Sui giornali leggo dell’iniziativa di un’associazione studentesca barese che, su Facebook, annuncia di voler accogliere Silvio Berlusconi, sabato, a suon di bambole gonfiabili con le sembianze di Patrizia d’Addario.
Evito di commentare, per ora, le caratteristiche della protesta e approfitto per raccogliere il testimone passato ieri da Giovanna Cosenza con il suo post sulla piazza. Ne abbiamo discusso a Pesaro: l’idea è quella di lanciare una discussione sull’argomento, come altre volte avviene in rete con le famose catene (quali sono i libri che ami? quali film? eccetera). Stavolta, proviamo a farlo con le idee.
Perchè la piazza? Perchè, dall’esplosione del caso Noemi, e dunque dall’improvvisa consapevolezza dei media cartacei che esiste una questione di genere nel nostro paese, sono iniziati anche gli interrogativi. Dove sono le donne, ovvero, e perchè tacciono? (Risposta: non tacciono, ma fin qui gli old media non si erano accorti che stavano parlando) O anche: perchè non si vedono in piazza? (Controdomanda: quanto serve la piazza?).
Alla controdomanda risponde Giovanna nel suo post e, nei commenti, anche Annamaria Testa (“non mi preoccupa questo momento di silenzio. Non è un silenzio “vuoto”. Stanno lentamente nascendo nuovi linguaggi, più semplici e concreti. Diamoci un po’ di tempo. Un po’ di fiducia, soprattutto”).
Il mio pensiero sulle manifestazioni di piazza è molto simile: non servono, o meglio, non servono da sole e non più come prima, e negarlo significa essere ancorati a modalità rituali che stanno svanendo. Il che non significa che non ritenga importante partecipare alle manifestazioni, e scendere in quella piazza. Sapendo, però, che contemporaneamente va fatto altro.

> **Dati grezzi**:
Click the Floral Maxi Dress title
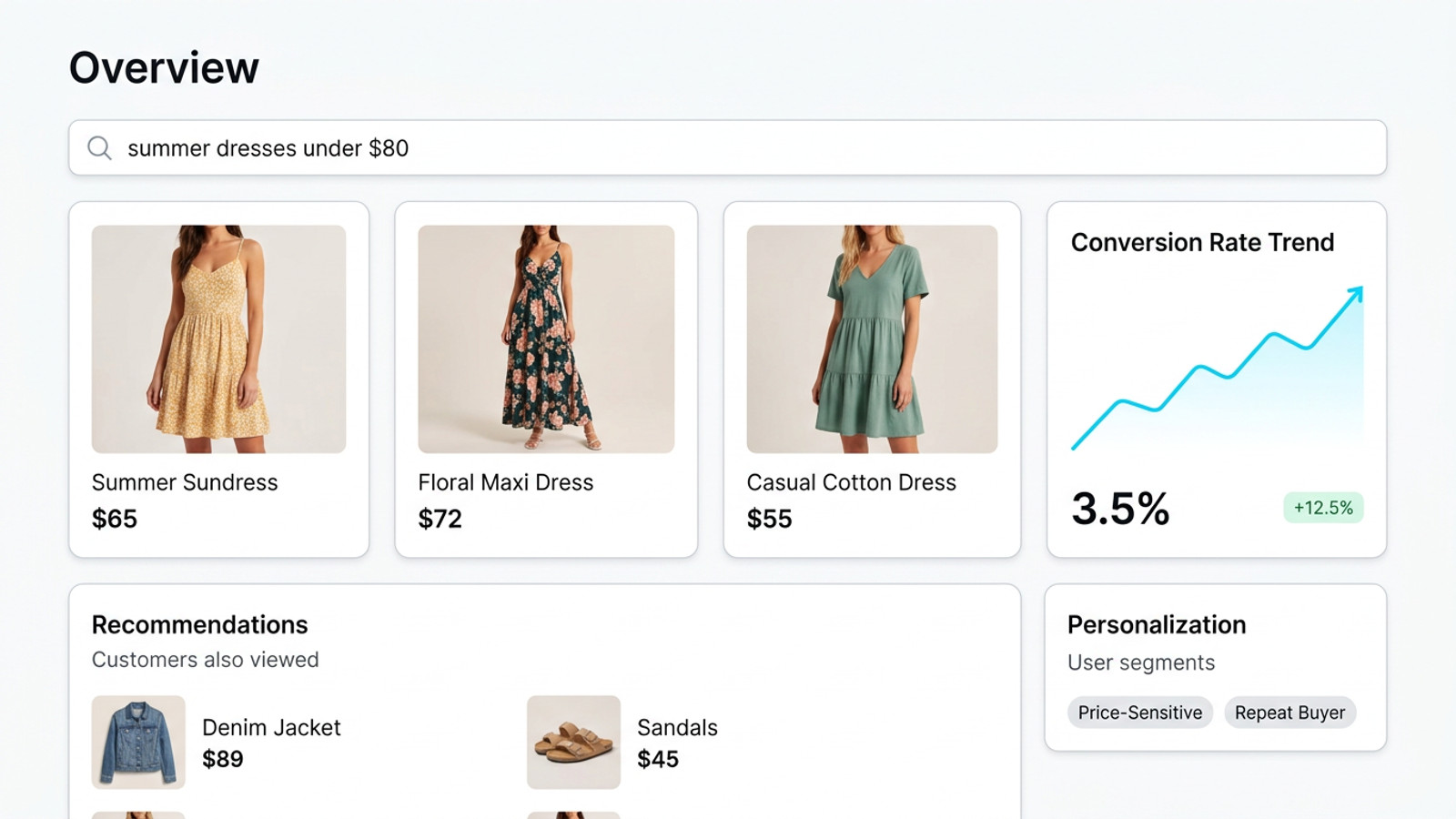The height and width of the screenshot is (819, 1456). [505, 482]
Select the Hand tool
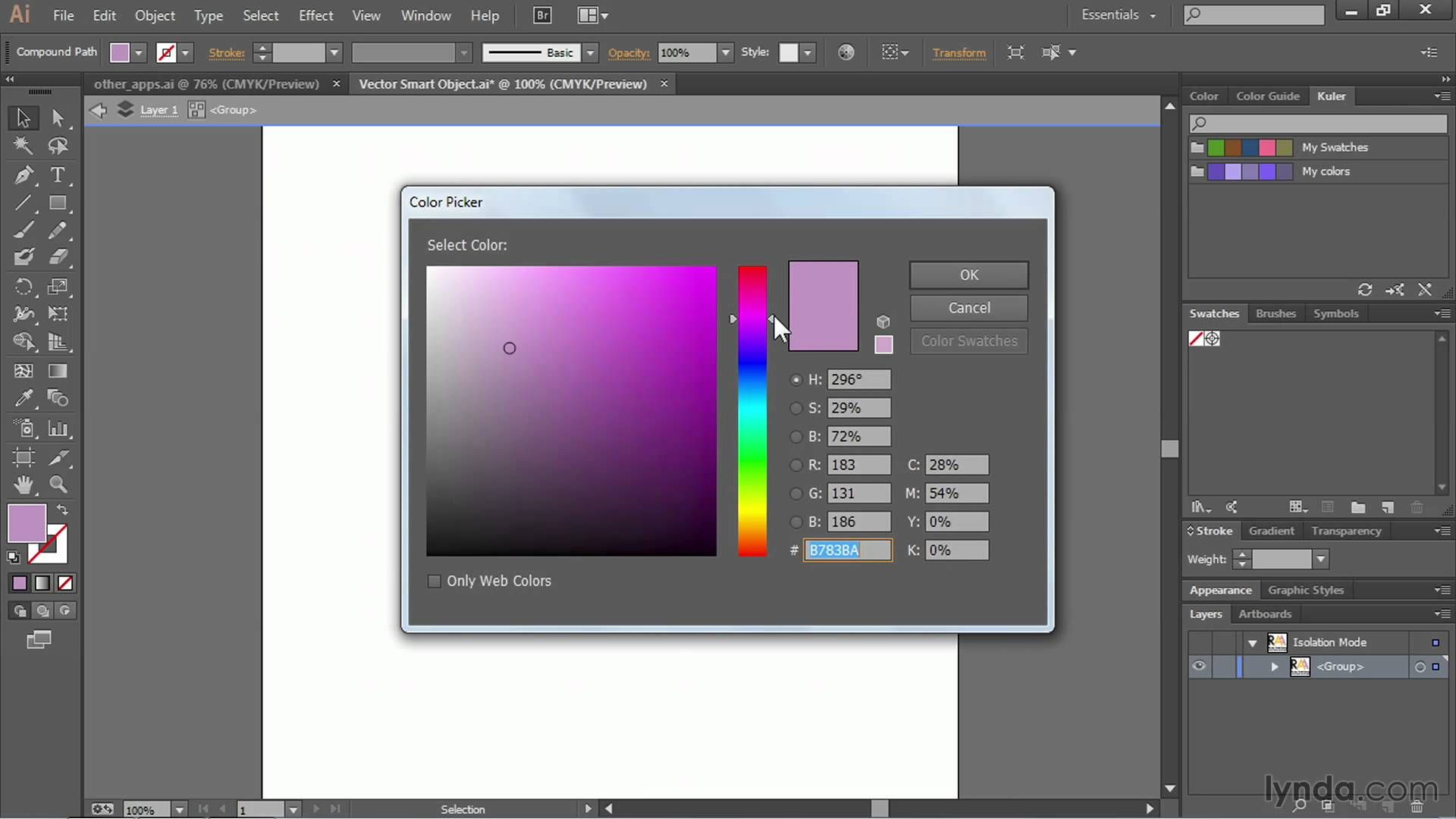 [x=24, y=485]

* * *

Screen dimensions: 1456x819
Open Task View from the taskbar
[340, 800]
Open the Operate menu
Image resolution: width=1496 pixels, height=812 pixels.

> **Compito richiesto**:
Rispondi per favore a queste domande sul brano riportato sopra dedicato alle manifestazioni di piazza:
1. Con che cosa l'associazione studentesca barese annuncia di voler accogliere Silvio Berlusconi?
2. In quale città è stata discussa l'idea di lanciare una discussione in rete sull'argomento?
3. Chi risponde alla controdomanda nei commenti al post di Giovanna Cosenza?

> **Soluzione**:
1. Con bambole gonfiabili con le sembianze di Patrizia d'Addario.
2. A Pesaro.
3. Annamaria Testa.